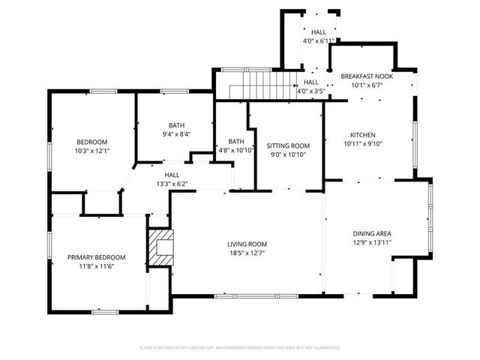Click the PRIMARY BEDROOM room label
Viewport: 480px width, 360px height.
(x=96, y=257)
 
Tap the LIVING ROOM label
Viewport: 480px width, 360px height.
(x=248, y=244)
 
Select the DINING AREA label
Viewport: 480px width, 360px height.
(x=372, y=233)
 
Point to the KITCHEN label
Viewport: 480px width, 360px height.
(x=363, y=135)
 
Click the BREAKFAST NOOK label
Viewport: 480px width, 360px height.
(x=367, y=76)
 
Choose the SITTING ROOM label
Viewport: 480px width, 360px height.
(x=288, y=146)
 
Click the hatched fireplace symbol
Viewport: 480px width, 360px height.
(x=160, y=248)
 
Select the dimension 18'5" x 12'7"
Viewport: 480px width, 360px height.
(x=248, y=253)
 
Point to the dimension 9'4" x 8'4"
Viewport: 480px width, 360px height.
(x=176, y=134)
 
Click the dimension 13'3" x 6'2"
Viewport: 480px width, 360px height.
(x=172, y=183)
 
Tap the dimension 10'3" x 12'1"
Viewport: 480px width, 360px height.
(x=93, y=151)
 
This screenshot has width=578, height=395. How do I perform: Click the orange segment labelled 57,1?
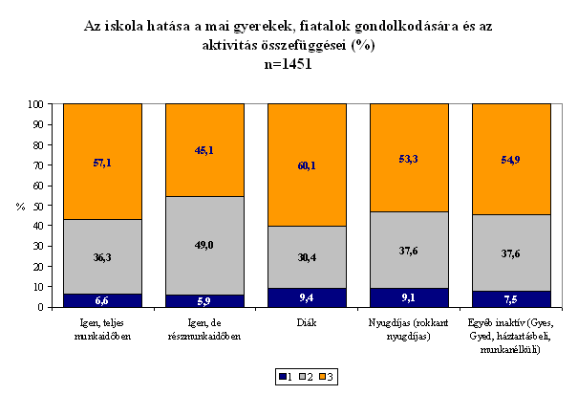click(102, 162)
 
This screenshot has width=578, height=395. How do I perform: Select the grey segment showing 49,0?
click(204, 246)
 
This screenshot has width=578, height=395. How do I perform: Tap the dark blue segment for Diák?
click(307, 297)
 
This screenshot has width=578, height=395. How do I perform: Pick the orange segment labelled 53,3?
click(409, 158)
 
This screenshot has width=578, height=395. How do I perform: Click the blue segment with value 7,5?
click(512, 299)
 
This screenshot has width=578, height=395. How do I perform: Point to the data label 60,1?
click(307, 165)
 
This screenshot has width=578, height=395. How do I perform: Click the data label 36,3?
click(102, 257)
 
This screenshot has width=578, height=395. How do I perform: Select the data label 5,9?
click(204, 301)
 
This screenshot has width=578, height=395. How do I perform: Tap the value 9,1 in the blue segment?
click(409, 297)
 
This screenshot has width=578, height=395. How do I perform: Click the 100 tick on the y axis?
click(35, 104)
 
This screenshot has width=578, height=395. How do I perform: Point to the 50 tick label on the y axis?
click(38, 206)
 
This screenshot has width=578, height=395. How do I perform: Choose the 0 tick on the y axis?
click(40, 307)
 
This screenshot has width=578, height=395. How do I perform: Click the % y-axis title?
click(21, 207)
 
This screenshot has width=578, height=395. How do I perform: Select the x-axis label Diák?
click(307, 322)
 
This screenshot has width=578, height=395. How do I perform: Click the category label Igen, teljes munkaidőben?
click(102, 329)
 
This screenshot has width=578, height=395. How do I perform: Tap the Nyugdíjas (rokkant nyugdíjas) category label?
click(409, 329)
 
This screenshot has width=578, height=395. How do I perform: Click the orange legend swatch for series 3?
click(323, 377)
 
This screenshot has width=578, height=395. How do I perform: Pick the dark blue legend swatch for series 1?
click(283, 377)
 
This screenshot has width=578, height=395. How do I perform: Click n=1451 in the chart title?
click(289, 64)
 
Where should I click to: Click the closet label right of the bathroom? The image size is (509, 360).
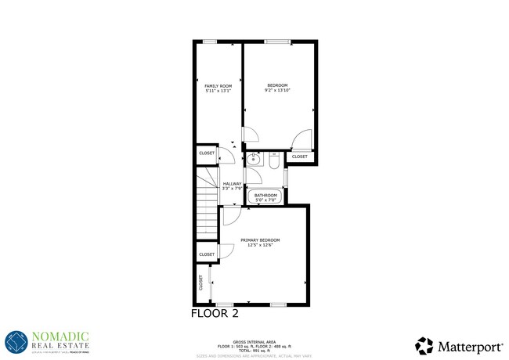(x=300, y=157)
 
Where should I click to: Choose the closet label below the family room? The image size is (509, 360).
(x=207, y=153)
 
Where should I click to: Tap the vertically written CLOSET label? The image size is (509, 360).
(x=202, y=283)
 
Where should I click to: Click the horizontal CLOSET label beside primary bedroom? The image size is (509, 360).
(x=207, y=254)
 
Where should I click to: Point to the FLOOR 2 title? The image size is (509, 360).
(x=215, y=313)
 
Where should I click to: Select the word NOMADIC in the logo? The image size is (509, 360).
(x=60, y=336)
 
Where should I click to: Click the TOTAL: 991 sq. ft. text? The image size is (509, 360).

---

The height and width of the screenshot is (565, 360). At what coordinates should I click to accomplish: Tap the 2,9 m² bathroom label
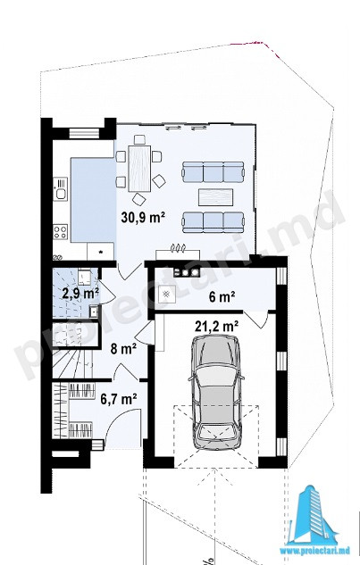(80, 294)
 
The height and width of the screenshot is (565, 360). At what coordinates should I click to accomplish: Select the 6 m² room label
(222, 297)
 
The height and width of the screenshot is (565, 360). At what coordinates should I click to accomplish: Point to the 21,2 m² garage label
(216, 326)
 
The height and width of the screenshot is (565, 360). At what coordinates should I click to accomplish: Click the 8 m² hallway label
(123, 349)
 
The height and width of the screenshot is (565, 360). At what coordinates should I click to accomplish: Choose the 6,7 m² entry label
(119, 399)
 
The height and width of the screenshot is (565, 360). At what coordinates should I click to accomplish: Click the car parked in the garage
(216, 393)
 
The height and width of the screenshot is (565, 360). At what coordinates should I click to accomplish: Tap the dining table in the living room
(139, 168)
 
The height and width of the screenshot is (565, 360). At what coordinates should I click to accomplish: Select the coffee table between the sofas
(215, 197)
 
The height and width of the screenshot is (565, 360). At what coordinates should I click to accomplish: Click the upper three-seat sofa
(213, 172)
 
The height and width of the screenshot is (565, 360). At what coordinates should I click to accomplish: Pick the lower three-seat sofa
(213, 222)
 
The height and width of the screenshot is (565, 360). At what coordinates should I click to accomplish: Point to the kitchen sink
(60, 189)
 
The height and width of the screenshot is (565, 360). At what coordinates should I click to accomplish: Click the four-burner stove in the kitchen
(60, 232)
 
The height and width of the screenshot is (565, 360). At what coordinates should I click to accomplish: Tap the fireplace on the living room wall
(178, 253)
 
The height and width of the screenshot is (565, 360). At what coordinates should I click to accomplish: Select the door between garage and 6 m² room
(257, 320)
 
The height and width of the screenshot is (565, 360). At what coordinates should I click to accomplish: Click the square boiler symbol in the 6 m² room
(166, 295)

# REQUIRED TASK
Between the record lines containing "Click the PRIMARY BEDROOM room label" and "click(409, 158)", inclusive, replace every "segment" with "slice" and reproduce those lines with everything else unchanged. Leave the pictures out.

# OUTPUT FOR THIS TASK
Click the PRIMARY BEDROOM room label
Viewport: 480px width, 360px height.
(x=96, y=257)
 
Tap the LIVING ROOM label
Viewport: 480px width, 360px height.
(x=248, y=244)
 
Select the DINING AREA label
Viewport: 480px width, 360px height.
(x=372, y=233)
 
Point to the KITCHEN label
Viewport: 480px width, 360px height.
(x=363, y=135)
 
Click the BREAKFAST NOOK label
Viewport: 480px width, 360px height.
(x=367, y=76)
 
Choose the SITTING ROOM label
Viewport: 480px width, 360px height.
(x=288, y=146)
 
Click the hatched fireplace symbol
Viewport: 480px width, 360px height.
(x=160, y=248)
 
Select the dimension 18'5" x 12'7"
Viewport: 480px width, 360px height.
(x=248, y=253)
 
Point to the dimension 9'4" x 8'4"
Viewport: 480px width, 360px height.
(x=176, y=134)
 
Click the dimension 13'3" x 6'2"
Viewport: 480px width, 360px height.
(x=172, y=183)
 
Tap the dimension 10'3" x 12'1"
Viewport: 480px width, 360px height.
(x=93, y=151)
 
This screenshot has width=578, height=395. How do I perform: Click the orange slice labelled 57,1?
click(102, 162)
 
This screenshot has width=578, height=395. How do I perform: Select the grey slice showing 49,0?
click(204, 246)
 
This screenshot has width=578, height=395. How do I perform: Tap the dark blue slice for Diák?
click(307, 297)
 
This screenshot has width=578, height=395. How do I perform: Pick the orange slice labelled 53,3?
click(409, 158)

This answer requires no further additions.